Collaboration no longer a dirty word for self-employed as they look to fill gaps left by Government

A new report, ‘The Self Organising Self-Employed’, commissioned by the Federation of Small Businesses (FSB), highlights how the self-employed are coming together to fill the gaps left by Government by pooling their resources in schemes that offer financial support and security.

Collaborative ideas, such as Bread Funds, allow the self-employed to contribute to a communal fund which can then be accessed to cover late payments or used to provide sick and maternity pay. This provides participating individuals the peace of mind that employees have when faced with hardship in their working life.

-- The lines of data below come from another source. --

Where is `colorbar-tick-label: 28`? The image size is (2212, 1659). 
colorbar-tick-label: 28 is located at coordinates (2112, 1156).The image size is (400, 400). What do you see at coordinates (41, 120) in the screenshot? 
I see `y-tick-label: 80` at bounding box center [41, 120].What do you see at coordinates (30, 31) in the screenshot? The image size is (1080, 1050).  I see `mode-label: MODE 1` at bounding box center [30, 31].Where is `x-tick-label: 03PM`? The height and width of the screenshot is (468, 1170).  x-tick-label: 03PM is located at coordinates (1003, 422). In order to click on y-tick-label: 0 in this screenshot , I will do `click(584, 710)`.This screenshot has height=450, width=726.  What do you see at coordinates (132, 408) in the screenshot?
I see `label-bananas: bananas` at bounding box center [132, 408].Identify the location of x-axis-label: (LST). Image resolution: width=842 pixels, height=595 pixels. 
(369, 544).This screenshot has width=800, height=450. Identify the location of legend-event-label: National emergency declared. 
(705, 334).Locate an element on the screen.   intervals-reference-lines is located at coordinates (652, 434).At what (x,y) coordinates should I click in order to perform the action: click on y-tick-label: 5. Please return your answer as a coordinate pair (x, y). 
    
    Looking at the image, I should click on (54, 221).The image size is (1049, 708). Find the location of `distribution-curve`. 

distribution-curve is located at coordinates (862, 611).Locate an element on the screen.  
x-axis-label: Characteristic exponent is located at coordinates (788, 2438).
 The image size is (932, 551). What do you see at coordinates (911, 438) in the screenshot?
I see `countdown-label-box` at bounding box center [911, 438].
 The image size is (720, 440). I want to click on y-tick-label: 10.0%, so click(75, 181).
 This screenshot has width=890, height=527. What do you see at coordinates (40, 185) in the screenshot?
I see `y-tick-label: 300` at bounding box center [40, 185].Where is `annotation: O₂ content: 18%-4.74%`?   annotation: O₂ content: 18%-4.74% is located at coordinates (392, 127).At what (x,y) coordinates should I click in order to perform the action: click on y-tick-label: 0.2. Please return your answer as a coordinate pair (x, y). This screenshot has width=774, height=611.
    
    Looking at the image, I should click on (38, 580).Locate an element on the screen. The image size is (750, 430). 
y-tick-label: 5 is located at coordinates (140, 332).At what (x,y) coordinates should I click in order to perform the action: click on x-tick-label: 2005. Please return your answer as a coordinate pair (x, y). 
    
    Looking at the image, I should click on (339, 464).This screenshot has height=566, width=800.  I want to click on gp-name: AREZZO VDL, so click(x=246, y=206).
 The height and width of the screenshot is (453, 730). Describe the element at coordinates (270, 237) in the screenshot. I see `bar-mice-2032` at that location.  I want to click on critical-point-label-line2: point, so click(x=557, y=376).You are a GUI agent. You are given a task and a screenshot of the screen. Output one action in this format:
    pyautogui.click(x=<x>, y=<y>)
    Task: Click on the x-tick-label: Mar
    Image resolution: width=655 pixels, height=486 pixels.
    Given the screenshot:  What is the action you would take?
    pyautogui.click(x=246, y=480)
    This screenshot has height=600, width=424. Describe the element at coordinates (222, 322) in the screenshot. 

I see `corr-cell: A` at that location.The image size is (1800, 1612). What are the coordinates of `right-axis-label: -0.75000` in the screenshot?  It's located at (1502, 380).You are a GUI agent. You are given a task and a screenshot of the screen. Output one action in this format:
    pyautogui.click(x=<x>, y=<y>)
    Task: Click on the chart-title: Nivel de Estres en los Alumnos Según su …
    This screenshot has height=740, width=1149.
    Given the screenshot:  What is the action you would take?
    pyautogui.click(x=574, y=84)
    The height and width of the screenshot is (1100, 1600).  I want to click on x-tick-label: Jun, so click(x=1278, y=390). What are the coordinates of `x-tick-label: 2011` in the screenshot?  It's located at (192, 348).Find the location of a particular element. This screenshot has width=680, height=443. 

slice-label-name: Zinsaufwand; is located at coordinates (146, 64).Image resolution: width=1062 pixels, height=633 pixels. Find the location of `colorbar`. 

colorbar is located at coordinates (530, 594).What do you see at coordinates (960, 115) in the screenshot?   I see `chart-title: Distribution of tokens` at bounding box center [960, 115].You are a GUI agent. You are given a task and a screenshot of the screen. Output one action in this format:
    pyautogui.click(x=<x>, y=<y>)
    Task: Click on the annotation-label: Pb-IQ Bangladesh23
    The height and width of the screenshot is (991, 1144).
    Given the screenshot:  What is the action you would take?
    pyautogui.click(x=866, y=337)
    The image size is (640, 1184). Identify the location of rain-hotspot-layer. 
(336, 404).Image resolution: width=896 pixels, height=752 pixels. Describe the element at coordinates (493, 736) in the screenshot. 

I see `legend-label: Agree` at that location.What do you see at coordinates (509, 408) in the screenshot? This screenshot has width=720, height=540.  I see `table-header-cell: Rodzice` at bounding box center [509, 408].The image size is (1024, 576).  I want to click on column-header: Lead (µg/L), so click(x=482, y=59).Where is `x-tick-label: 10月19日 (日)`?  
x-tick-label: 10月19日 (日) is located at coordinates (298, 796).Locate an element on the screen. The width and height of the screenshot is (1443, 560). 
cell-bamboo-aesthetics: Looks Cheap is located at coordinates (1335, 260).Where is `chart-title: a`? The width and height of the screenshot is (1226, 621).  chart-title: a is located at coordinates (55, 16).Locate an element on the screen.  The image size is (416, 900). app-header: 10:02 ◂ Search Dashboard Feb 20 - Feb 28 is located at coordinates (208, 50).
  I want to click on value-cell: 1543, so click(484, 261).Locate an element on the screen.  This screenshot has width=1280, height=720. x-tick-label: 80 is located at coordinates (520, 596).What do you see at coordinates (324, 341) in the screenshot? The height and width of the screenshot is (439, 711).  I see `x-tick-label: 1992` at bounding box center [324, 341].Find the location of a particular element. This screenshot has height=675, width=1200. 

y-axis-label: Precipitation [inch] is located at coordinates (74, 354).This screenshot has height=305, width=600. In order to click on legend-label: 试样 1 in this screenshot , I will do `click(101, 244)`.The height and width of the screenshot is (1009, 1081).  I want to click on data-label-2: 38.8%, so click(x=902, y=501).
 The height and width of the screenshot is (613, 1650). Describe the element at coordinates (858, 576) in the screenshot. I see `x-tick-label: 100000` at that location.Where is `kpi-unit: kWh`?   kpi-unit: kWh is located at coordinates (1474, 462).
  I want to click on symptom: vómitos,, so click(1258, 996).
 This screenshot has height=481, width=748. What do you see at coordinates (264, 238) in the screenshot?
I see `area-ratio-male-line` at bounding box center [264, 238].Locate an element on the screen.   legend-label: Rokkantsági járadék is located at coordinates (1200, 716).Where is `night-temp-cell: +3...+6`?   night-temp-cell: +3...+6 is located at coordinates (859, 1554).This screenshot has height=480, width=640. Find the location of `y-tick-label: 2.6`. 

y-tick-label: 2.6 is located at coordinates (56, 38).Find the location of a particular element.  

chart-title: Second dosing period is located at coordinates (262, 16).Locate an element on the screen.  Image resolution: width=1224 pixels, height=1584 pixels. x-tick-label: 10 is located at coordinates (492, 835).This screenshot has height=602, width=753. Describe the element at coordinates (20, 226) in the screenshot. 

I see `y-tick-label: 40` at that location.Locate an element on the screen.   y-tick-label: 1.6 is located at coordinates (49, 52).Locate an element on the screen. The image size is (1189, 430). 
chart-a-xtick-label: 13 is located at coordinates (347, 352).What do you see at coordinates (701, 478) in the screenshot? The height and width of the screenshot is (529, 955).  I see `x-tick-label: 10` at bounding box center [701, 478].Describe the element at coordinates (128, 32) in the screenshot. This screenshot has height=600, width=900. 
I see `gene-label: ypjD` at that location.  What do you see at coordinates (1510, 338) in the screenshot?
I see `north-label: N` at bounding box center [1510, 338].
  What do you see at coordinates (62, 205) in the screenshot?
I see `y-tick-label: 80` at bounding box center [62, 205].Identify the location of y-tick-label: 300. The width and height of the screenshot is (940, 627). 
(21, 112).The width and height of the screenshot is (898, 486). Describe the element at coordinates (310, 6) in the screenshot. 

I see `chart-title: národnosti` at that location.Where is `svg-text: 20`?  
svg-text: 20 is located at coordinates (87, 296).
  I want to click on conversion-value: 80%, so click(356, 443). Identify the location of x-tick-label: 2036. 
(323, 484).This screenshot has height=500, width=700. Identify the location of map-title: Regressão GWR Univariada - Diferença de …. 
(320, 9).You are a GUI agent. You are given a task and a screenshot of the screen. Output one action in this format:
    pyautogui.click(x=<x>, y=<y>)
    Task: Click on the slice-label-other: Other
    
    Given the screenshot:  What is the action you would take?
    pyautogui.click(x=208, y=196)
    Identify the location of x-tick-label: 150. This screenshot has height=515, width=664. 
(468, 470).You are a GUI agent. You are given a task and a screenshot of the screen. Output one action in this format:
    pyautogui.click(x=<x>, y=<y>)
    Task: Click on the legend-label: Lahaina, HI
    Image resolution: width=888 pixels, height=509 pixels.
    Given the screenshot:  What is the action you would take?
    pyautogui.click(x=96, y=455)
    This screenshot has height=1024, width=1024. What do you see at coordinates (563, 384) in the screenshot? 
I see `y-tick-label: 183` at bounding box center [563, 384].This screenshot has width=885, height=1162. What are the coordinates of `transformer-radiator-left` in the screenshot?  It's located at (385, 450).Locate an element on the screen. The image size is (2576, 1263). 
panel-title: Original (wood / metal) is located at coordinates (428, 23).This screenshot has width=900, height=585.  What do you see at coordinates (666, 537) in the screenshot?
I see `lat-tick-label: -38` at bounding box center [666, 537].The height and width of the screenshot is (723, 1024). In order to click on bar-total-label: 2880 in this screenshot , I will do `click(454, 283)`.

The emergence of such collaborative and supportive initiatives is a response to the unwillingness or inability of previous Governments to resolve issues facing the self-employed. This includes the clear disparity that exists in the social security system between the self-employed and employees.

Mike Cherry, National Chairman at FSB, said: “Since 2000, the UK has experienced a self-employment revolution and we now have 4.8 million people making the choice to go it alone. These ‘strivers’ have become the engine room of the economy and are driving growth and creating jobs.

“The stark reality is, that despite the self-employment boom changing the face of the modern workforce, the Government has not been quick enough to recognise this ‘sea-change’ and the self-employed are being left behind.

“They have fewer rights and fundamentally take on far more risk than employees. For example, when they fall ill they lack access to critical benefits such as sick pay that many employees take for granted. It has been left to the self-employed themselves to try and fill in the gap through innovative ideas such as cooperative models of savings and collective insurance models.

“These arrangements can provide the self-employed with a financial safety net if they fall sick or get injured at work. The Government should step in and provide equal maternity, paternity and adoption pay alongside addressing access to financial products such as mortgages.

“The Government needs to do more to actively support the self-employed or it risks endangering the positive growth we are seeing in the UK. Introducing changes, such as breaking down the regulatory barriers to self-organising arrangements, will encourage and foster the start-up of such schemes giving the self-employed the opportunity to invest in their security and future. With continuing political uncertainty, the Government must not now resurrect its failed attempt to clobber the 4.8 million self-employed ‘strivers’ in our country with a two percent tax hike. This is the last thing the economy needs.”

Commenting on the report, RSA Associate Director, Benedict Dellot, said: “Whether it is tech developers sharing workloads, interpreters and translators pooling marketing costs, or freelancers of all kinds clubbing together to create collective sick pay funds, the scope for self-organising to improve the lives of the self-employed is huge. With our political institutions gripped in turmoil, now more than ever workers need to look to themselves for a helping hand. It will take a Herculean effort of will and imagination for self-organising to go from the margins to the mainstream, but it is right to be ambitious. What’s to stop us from realizing a future where co-operative membership is the norm for business owners, where there is a collective sick pay fund in every town, and where user-own platform cooperatives give gig workers a stake in the on-demand industry they toil for.”